3. Shinton R, Beevers G. Meta-analysis of relation between cigarette smoking and stroke. BMJ. 1989;298:789–794.

4. Cheng HW. Pathogenicity of antiphospholipid antibodies. In: Immunophysiology of Antiphospholipid Antibodies. Austin, Tex: RG Landes Co; 1994:67–89.

Response

Ann Kari Lefvert, MD, PhD

Immunological Research Unit, Center for Molecular Medicine, Karolinska Hospital, Stockholm, Sweden

We examined antibodies against cardiolipin as predictive factor for future stroke in an incident case-referent study within the MONICA and Västerbotten cohort project.R1 According to our results, IgM ACL were associated with future stroke but not independent from the other risk factors hypertension, diabetes mellitus, serum cholesterol, and smoking.

Sargeant and coworkers have questioned this conclusion. We do agree that the title of the paper is a little provocative, and also that the power of the study should preferably have been stronger. In our study, we analyzed samples drawn an average of 34.1 months before the incident. The relative risks we report may thus have underestimated the long-term risk for stroke in healthy individuals having ACL. Nevertheless, this is the first truly prospective study that has analyzed all 3 isotypes of ACL. A possible association to IgM ACL would have been missed by the only previous study on IgG antibodies in healthy individuals and future stroke.R2

It is of interest to note our previous study on antibodies against oxidatively modified LDL in the same patient population as in the present study: there was no association of these antibodies to future stroke.R3 Our earlier study on antibodies against cardiolipin and oxidatively modified LDL as predictors for myocardial infarction showed that raised levels of these antibodies at 50 years of age correlated positively with the incidence and mortality related to myocardial infarction 10 to 20 years later.R4 In contrast to our study of stroke, only IgG and IgA antibodies against cardiolipin were associated with myocardial infarction. The predictive power of IgA and IgG antibodies was strong and largely independent of that of other strong risk factors.
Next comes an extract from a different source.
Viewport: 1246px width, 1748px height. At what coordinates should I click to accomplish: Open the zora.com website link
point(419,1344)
It should finally be noted that the population we studied comes from the northern part of Sweden, an area that differs in many respects from that of the rest of the Swedish Caucasian population. There are genetic differences and also marked environmental and lifestyle differences that might affect the results of our study.

We thus agree with Sargeant et al that larger epidemiological studies are warranted to clarify the issue on the predictive value of antibodies against cardiolipin for stroke. In addition, since these antibodies are clearly heterogeneous,R5 functional studies of ACL of different isotypes and specificities are necessary to understand their effect on the vessel wall.

References

1. Ahmed E, Stegmayr B, Trifunovic J, Weinehall L, Hallmans G, Lefvert AK. Anticardiolipin antibodies are not independent risk factors for stroke: an incident case referrent study within the MONICA and Västerbotten cohort project. Stroke. 2000;31:1289–1293.
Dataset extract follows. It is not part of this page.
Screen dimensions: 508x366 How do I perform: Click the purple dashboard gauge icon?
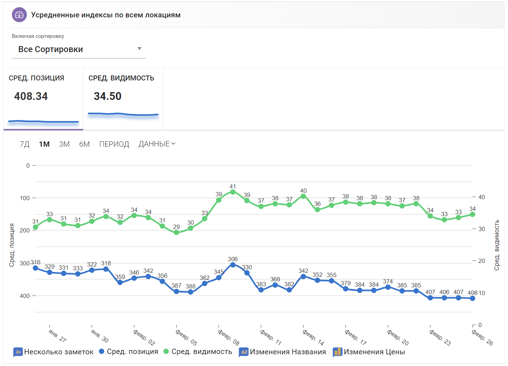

2. Ginsburg KS, Liang MH, Newcomer L, Goldhaber SZ, Schur PH, Hennekens CH, Stampfer MJ. Anticardiolipin antibodies and the risk for ischemic stroke and venous thrombosis. Ann Intern Med. 1992;117:997–1002.

3. Ahmed E, Trifunovic J, Stegmayr B, Hallmans G, Lefvert AK. Antibodies against modified LDL do not constitute a risk factor for stroke: a nested case-control study. Stroke. 1999;30:2541–2546.[Abstract/Free Full Text]

4. Wu R, Nityanand S, Berglund L, Lithell H, Holm G, Lefvert AK. Antibodies against cardiolipin and oxidatively modified LDL in 50-year-old men predict myocardial infarction. Arterioscler Thromb Vasc Biol. 1997;17:3159–3163.[Abstract/Free Full Text]

5. Lefvert A. Heterogeneity of autoantibodies against cardiolipin and oxidatively modified LDLs revealed by human monoclonal antibodies. J Intern Med. 2000;3:385–390.